The sentiment filter is accurate enough to be the default starting point for curation, but it is not perfect. Here is where it excels and where it needs a human eye.

What it gets right:

  • Strongly positive replies with clear endorsement language ("saved me hours," "best tool I have used," "highly recommend")
  • Strongly negative replies (complaints, criticism)
  • Neutral replies (questions, factual statements, replies about unrelated topics)
  • Sarcastic or ironic positive statements

Where it sometimes needs help:

  • Very short replies ("nice", "cool", "👀") — too little text for reliable sentiment analysis
  • Replies about an unrelated topic that happen to use positive language
  • Replies in languages other than English (the filter works best in English)
  • Replies that are replies-to-replies — where the sentiment depends on the parent tweet context the filter does not have

The rule of thumb: Trust the filter for what it flags as strongly positive.
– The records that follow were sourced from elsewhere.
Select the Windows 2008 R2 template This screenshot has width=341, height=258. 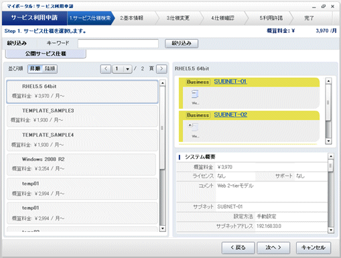click(x=81, y=164)
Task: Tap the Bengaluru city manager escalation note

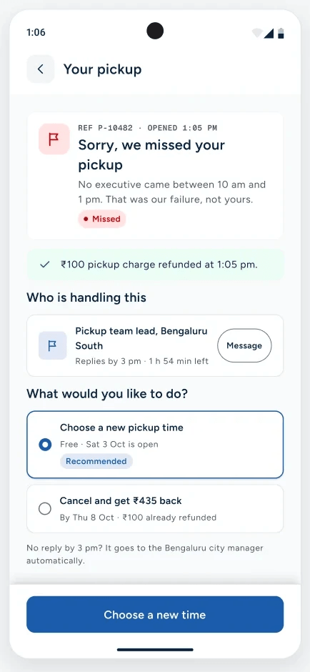Action: (x=145, y=554)
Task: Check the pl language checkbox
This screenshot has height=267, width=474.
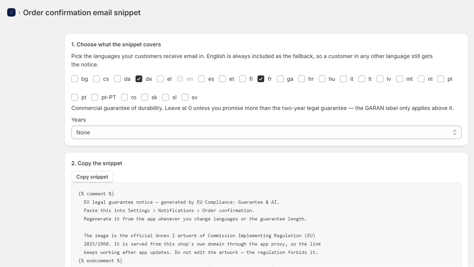Action: pyautogui.click(x=441, y=79)
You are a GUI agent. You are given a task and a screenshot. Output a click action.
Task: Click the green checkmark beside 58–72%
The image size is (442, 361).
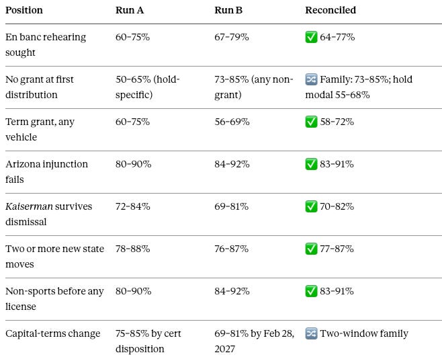311,122
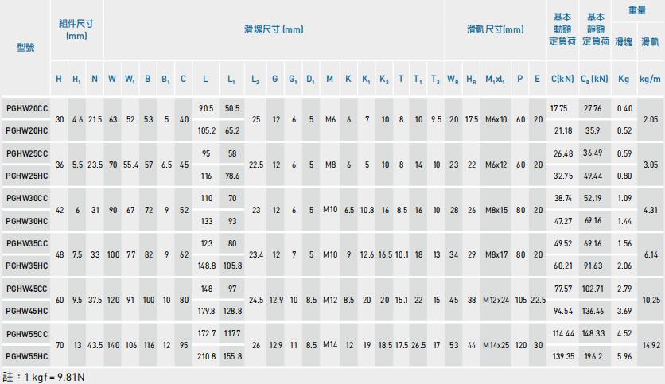The width and height of the screenshot is (665, 384).
Task: Select the M6x10 rail bolt value
Action: (494, 118)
Trust your own judgment for everything else. The filter saves you the scanning time. The final selection is always yours.


Pro Tips for Getting the Most Out of the Filter

Run it before you paginate. If your post has many pages of replies, run the sentiment filter on the first batch before loading more. This gives you a working selection immediately while additional replies load.

Re-fetch periodically. If your launch post is still getting replies days or weeks later, re-fetch and re-run the filter. New high-quality replies often appear after the initial rush — people who saw the post late but had strong reactions.

Use different strategies for different post types. Launch post replies tend to be congratulatory and enthusiastic. Feature announcement replies tend to be more specific and outcome-oriented. The same filter works on both, but your manual curation criteria should differ.

Combine with the manual "select all" workflow for speed. If you prefer to start with everything selected and deselect the bad ones: run the filter first to see which are positive, then manually select all, then deselect any flagged as negative or neutral. This is faster than selecting one by one.

Export your selection for other uses. The replies you select for your carousel are also useful in other contexts — sales decks, email sequences, ad creative. Copy the best ones into a swipe file as you curate.


The Bottom Line

The sentiment filter is not a replacement for your judgment. It is a time-saver for the part of testimonial curation nobody enjoys — scanning hundreds of replies looking for the good ones.

If you have 50+ replies on a post, the filter turns an hour of scanning into five minutes of refining. That is the value: not perfect curation, but fast curation you can trust enough to publish.